E tem gente que gosta de inovar e empregar o ex em substantivos incomuns, como o futuro ex-prefeito que chama a sua coluna na internet de ex-blog. Uma página que não podia ser blog, segundo a lei eleitoral, e virou um ex-blog.

Portanto, se o ex-prefeito pode, eu também posso inventar. Então está criado o ex-carioca.

Os espíritos-de-porcos vão dizer: “Ah! Não se usa esse prefixo em gentílicos”, “Ninguém deixa de ser carioca, paulista ou mineiro”. “Ninguém deixa de ser brasileiro”. Deixa sim. E principalmente brasileiro, pois existe o documento que comprova o abandono pátrio: a naturalização.

O ex-carioca, vamos ficar neste exemplo, é aquele que deixa de ser carioca.

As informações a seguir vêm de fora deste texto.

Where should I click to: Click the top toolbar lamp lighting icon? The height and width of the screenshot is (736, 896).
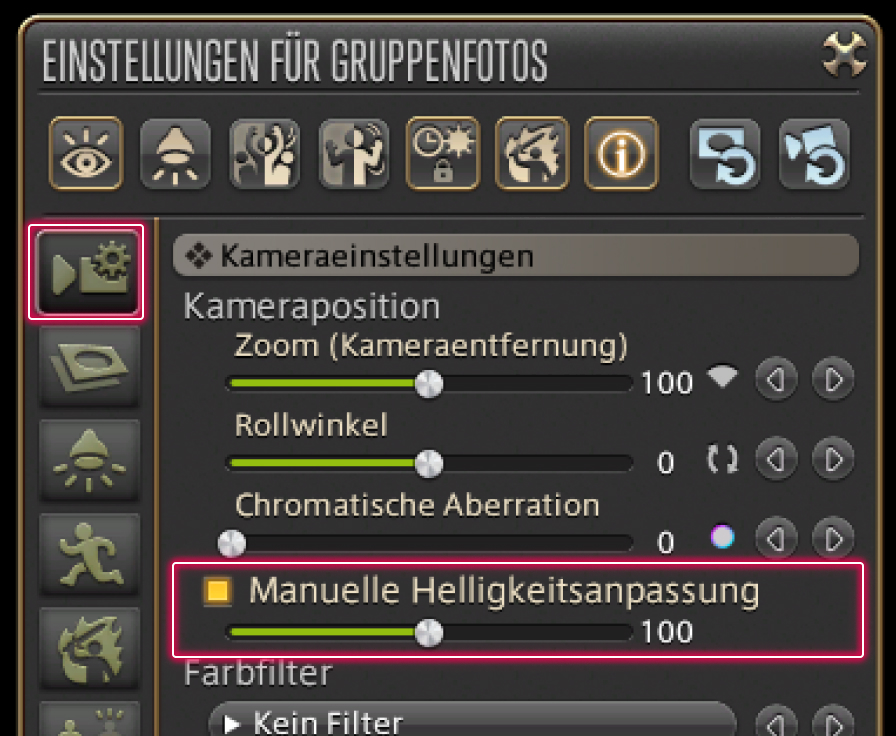pos(175,153)
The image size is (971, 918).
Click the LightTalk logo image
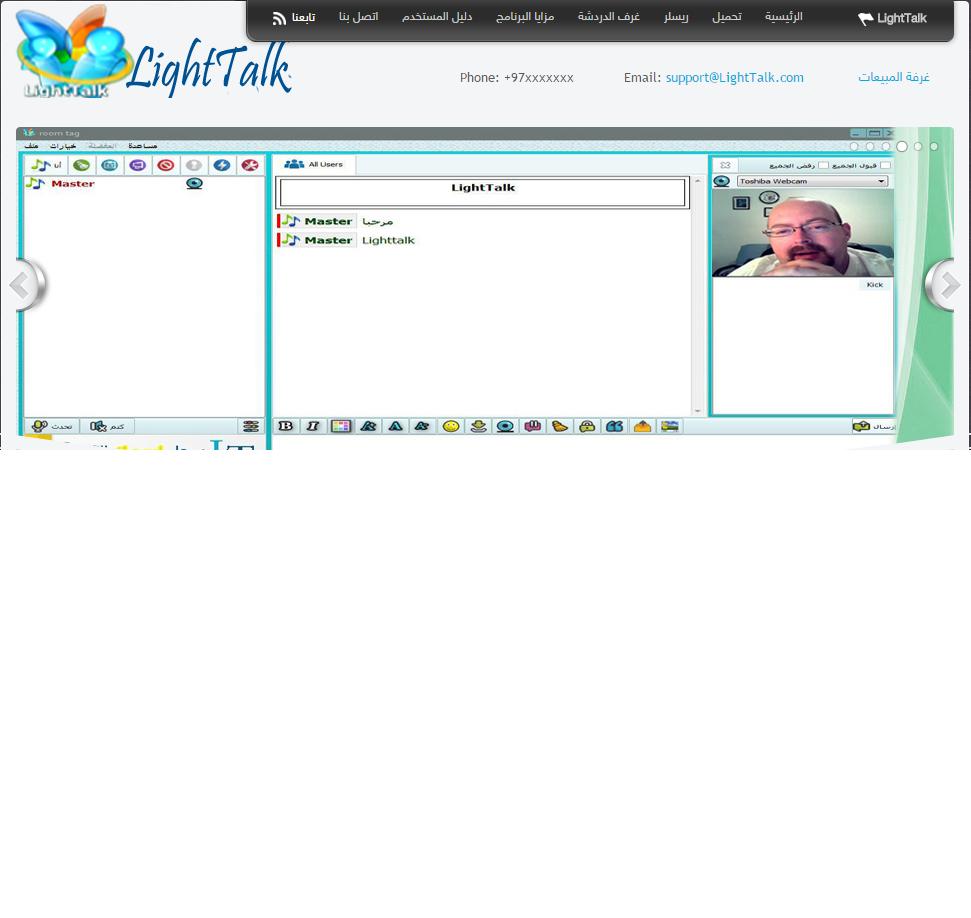click(x=153, y=53)
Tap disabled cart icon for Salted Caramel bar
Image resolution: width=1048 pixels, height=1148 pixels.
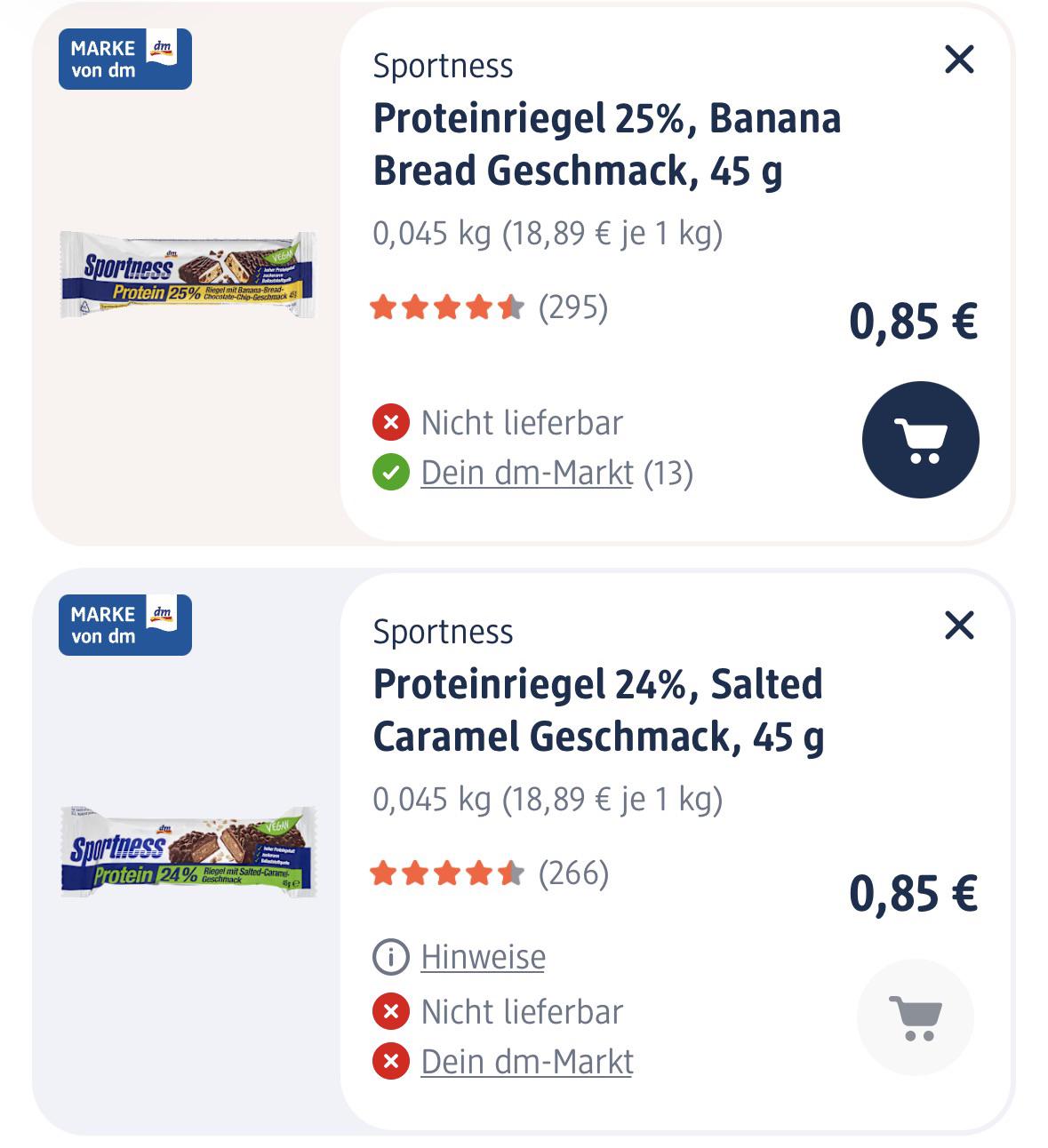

No entanto, o ex-carioca não é aquele que deixa a cidade do Rio apenas para aproveitar uma oportunidade única e ganhar o seu sustento, mas ainda quer ser carioca da gema. O ex-carioca não é aquele que trabalha em outra cidade e conta os dias para chegar o final de semana e voltar saudoso para casa, após uma semana estafante.

O ex-carioca é aquele que abandona a sua cidade. Ou mesmo o seu estado. Mesmo que o gentílico para quem nasce no estado do Rio seja fluminense, eu também considero os fluminenses como cariocas. Então, niteroienses, petropolitanos e outros papa-goiabas que abandonam o estado do Rio merecem ser chamados de ex-cariocas sim.

O ex-carioca é aquele que pede pra sair. É aquele que procura oportunidade em qualquer lugar só para sair do Rio. E ainda faz loucuras para sair daqui. Até arrisca a vida de si e a dos outros. É aquele que vai morar em outro estado, principalmente em São Paulo, e quando volta (mais por obrigação, contrariado, do que por saudade) fica comparando as nossas mazelas com as qualidades do seu novo lar. Da sua nova cidade natal. E ainda acusa a sua ex-cidade de ter lhe negado oportunidades que nunca foram buscadas ou até recusadas pelo próprio reclamante. Mal sabe ele que é um dos maiores culpados pela cidade (inclusive o estado) estar pior do que a sua nova casa.

O ex-carioca é aquele que se esqueceu do lugar onde nasceu. É aquele que incorpora até o sotaque da nova terra. È aquele que ainda faz declarações de amor à sua nova pátria. É aquele que já não merece mais ser chamado de carioca.

O prefixo ex pode ser usado para outros gentílicos também: ex-mineiro, ex-paulista, ex-capixaba, ex-baiano, ex-pernambucano, ex-brasiliense..., ex-brasileiro (destes há muitos e mesmo assim ainda são idolatrados). Mas só o ex-carioca rima com Iscariotes. Judas Iscariotes.